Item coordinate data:
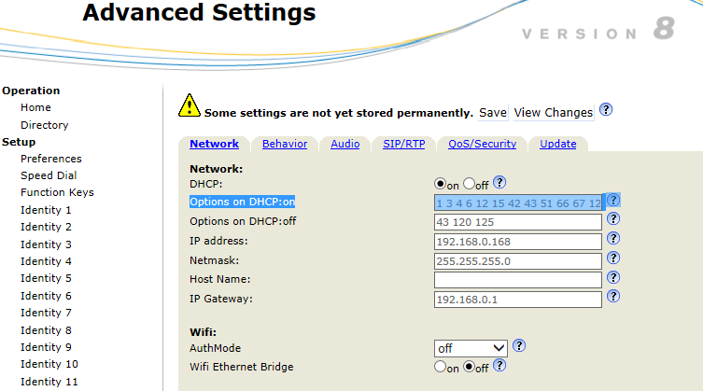
Task: Click help icon next to View Changes
Action: [x=606, y=110]
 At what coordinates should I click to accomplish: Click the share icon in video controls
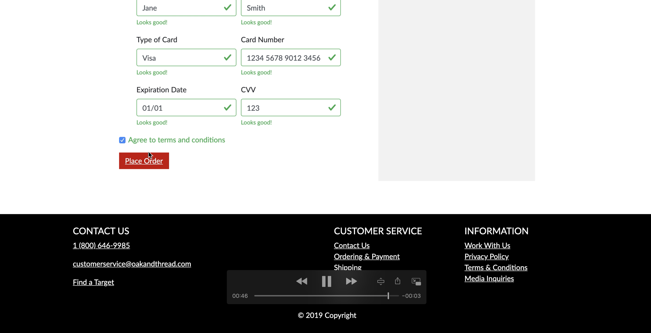click(398, 281)
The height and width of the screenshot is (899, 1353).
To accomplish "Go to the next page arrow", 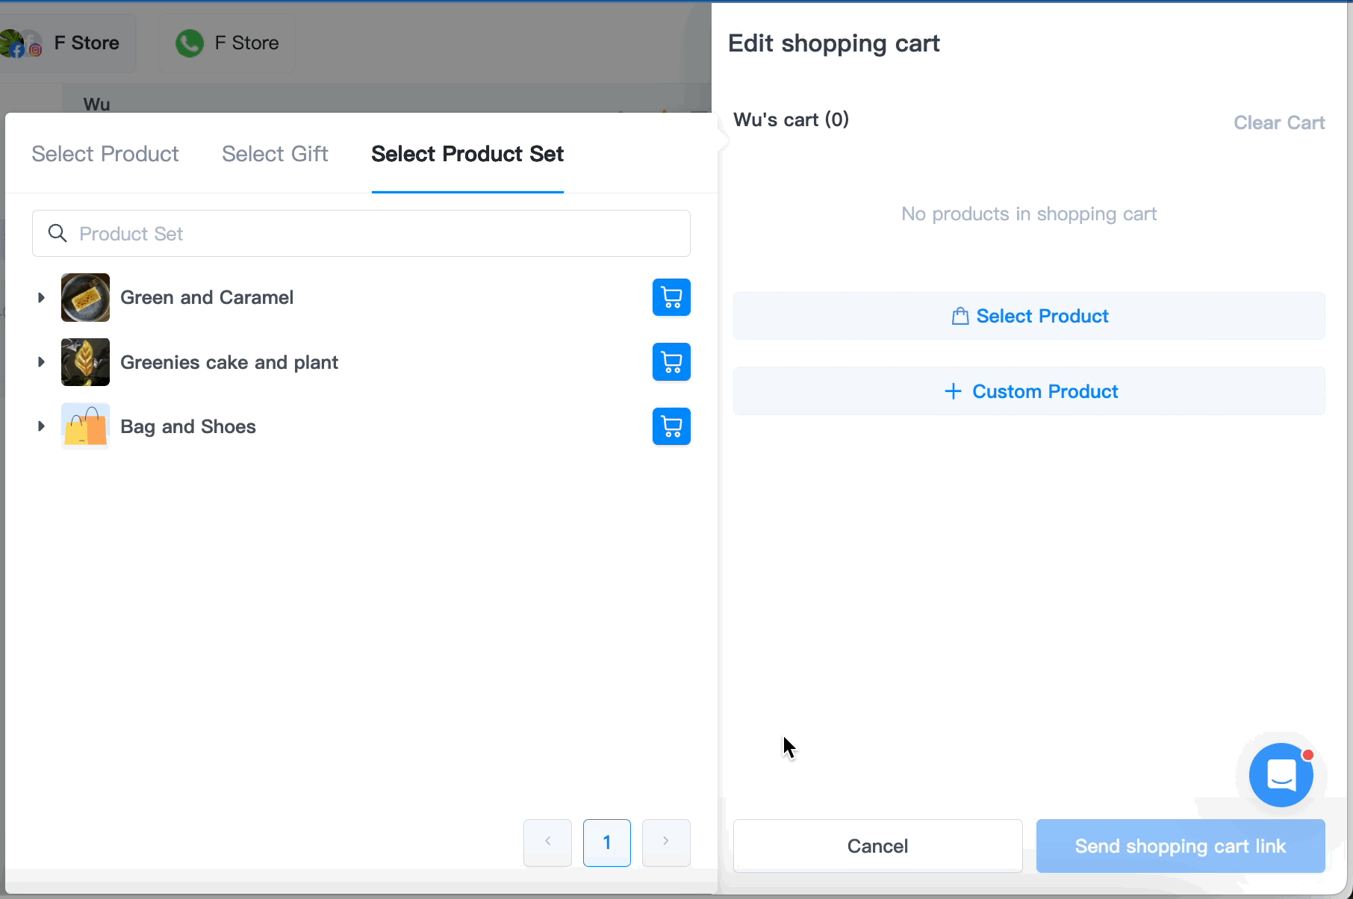I will [x=666, y=842].
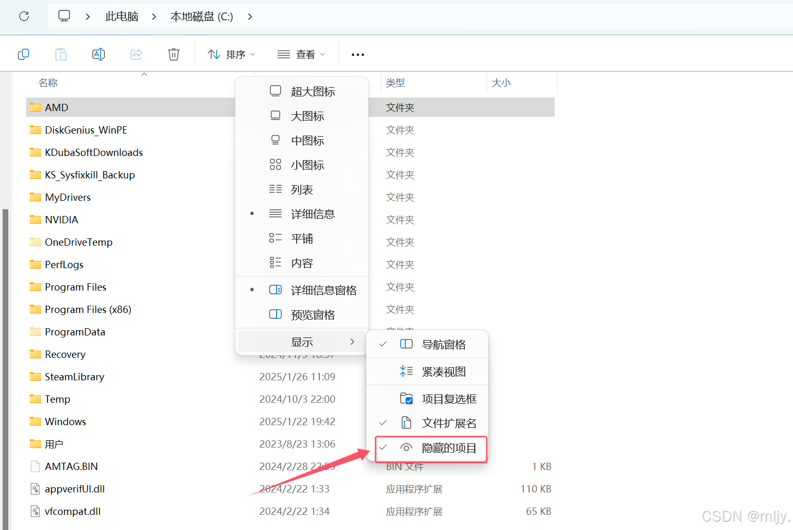The height and width of the screenshot is (530, 793).
Task: Click 本地磁盘 (C:) in the breadcrumb
Action: [x=201, y=17]
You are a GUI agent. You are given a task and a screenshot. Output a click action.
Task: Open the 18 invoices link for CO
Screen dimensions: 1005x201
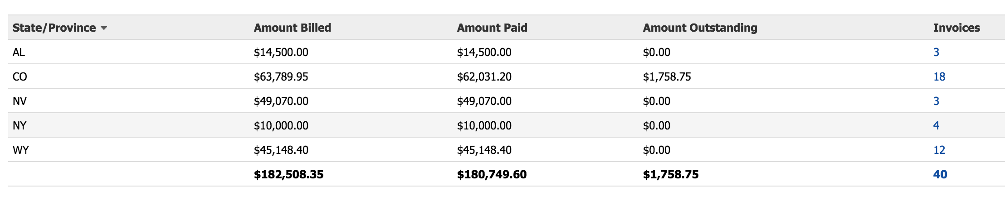click(939, 77)
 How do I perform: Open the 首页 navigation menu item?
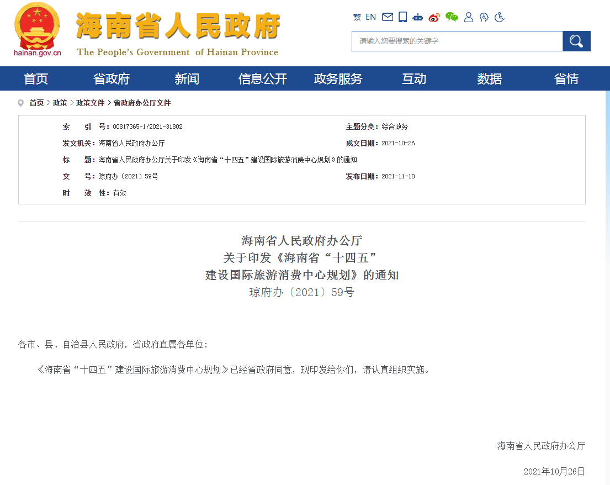[x=36, y=79]
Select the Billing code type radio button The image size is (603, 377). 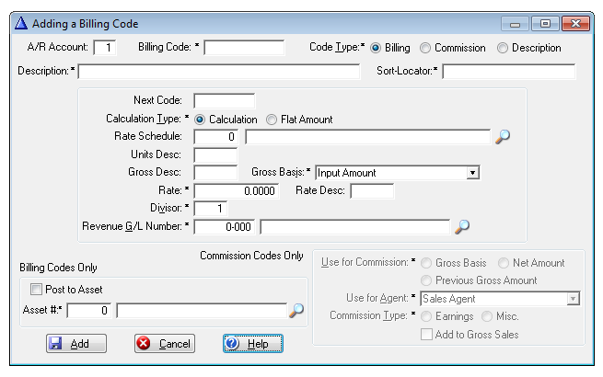point(376,48)
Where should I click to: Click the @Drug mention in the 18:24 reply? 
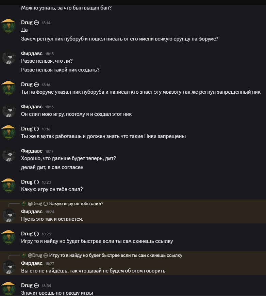pyautogui.click(x=35, y=204)
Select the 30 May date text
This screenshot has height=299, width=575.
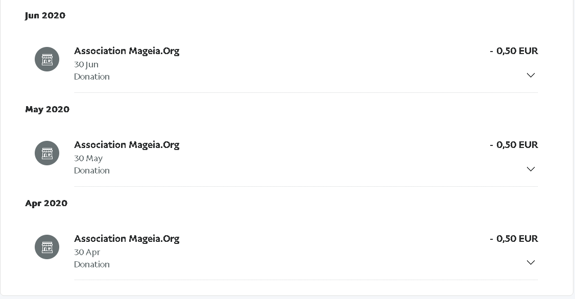tap(88, 158)
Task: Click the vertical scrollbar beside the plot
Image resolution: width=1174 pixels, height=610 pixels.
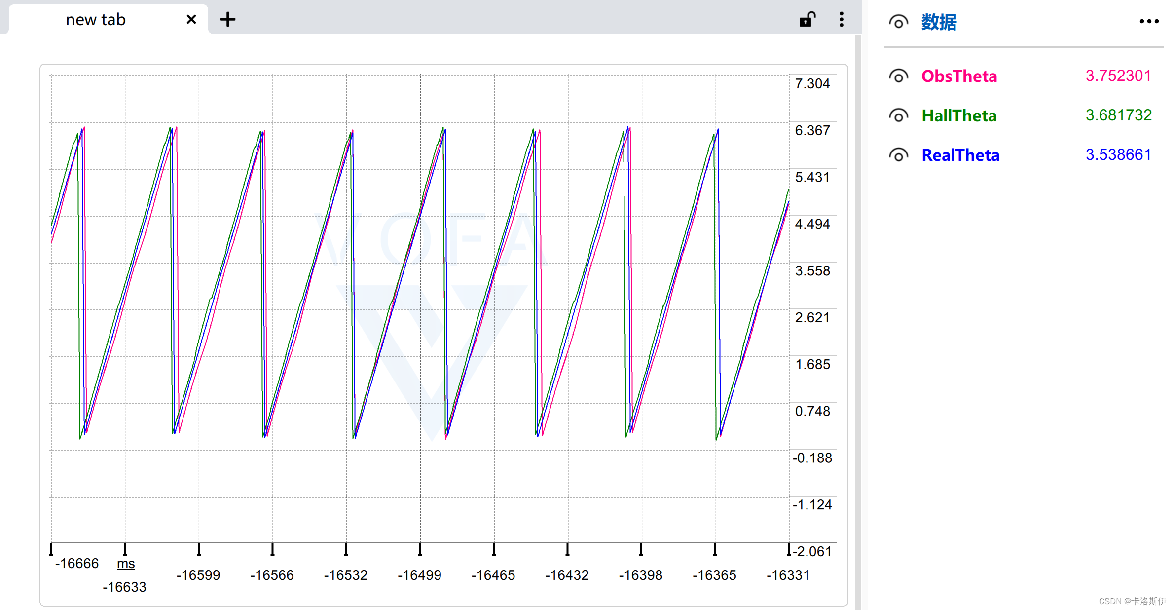Action: point(858,321)
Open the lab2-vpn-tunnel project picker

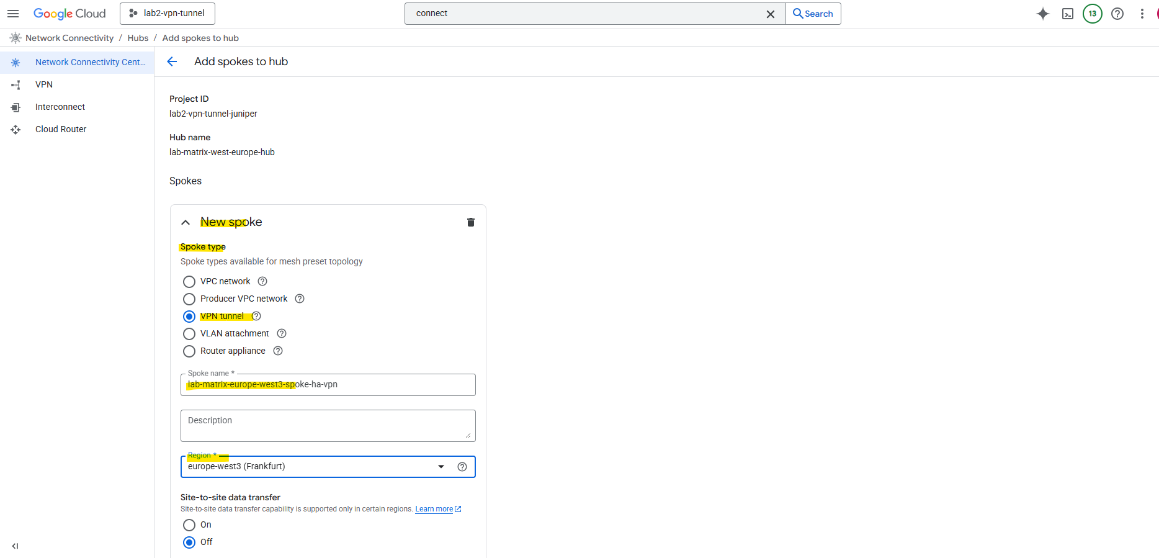coord(168,14)

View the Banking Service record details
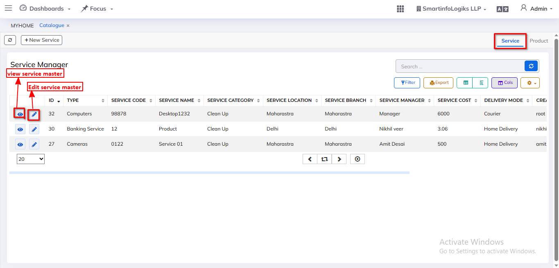[x=20, y=129]
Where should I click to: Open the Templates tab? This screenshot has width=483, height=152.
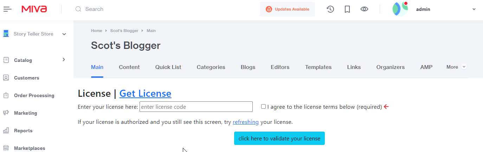pyautogui.click(x=318, y=67)
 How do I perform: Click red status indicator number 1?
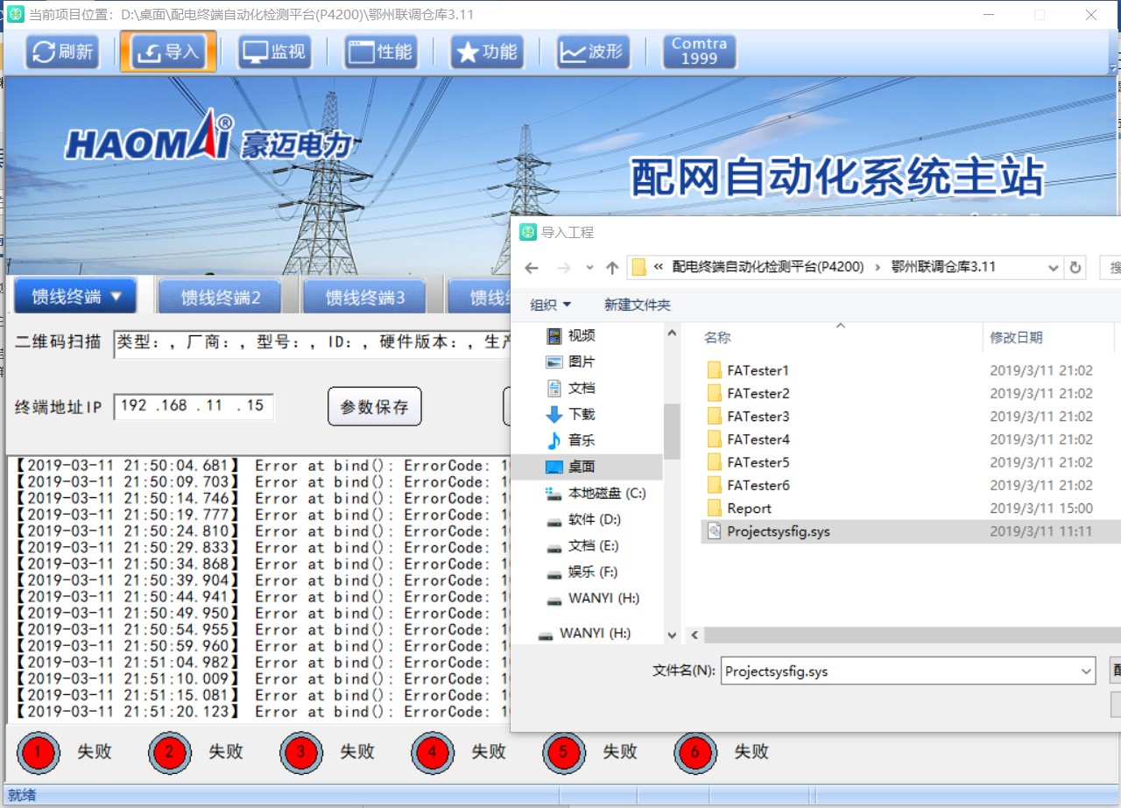pyautogui.click(x=39, y=752)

● STATED GOAL: Return, unchanged, the lines of the items above from the line with "Task: Click the" up to and including the final line. Leave the pictures out.

● THE RESPONSE:
Task: Click the vertical scrollbar beside the plot
Image resolution: width=1174 pixels, height=610 pixels.
Action: point(858,321)
Open the lab2-vpn-tunnel project picker

coord(168,14)

View the Banking Service record details
[x=20, y=129]
Where should I click to: Open the Templates tab? This screenshot has width=483, height=152.
pyautogui.click(x=318, y=67)
 How do I perform: Click red status indicator number 1?
pyautogui.click(x=39, y=752)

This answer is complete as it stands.